Task to carry out: In the records below, find the line that contains "You are a GUI". Retype that line and all the lines after it through the end, leaving out the pictures.

Source material:
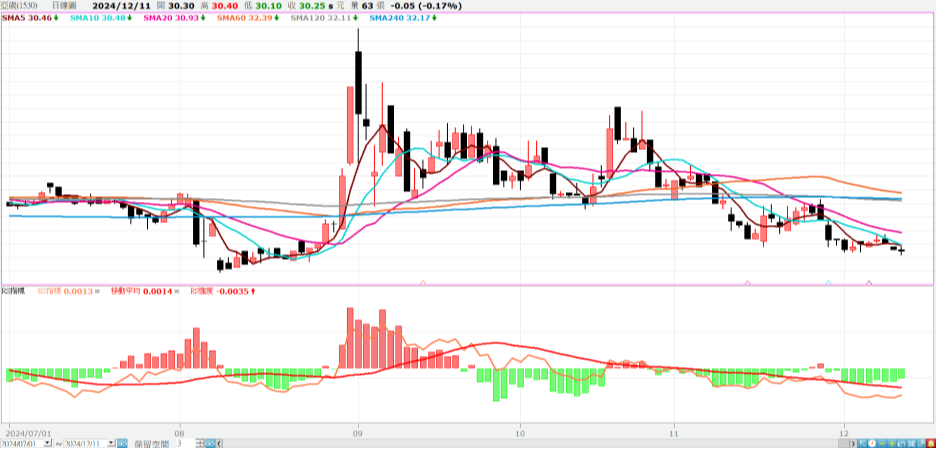Click the clock time period icon
The image size is (936, 449).
[x=872, y=444]
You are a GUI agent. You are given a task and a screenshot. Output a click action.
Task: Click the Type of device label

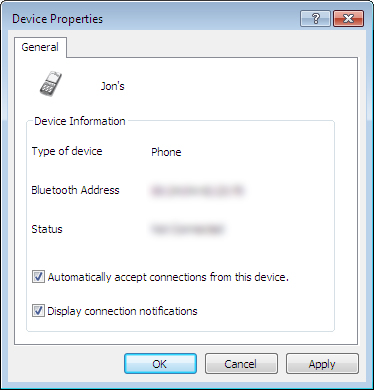click(67, 152)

Written answer:
You are a GUI agent. You are given a task and a screenshot. Output a click action.
Task: Click the Type of device label

click(67, 152)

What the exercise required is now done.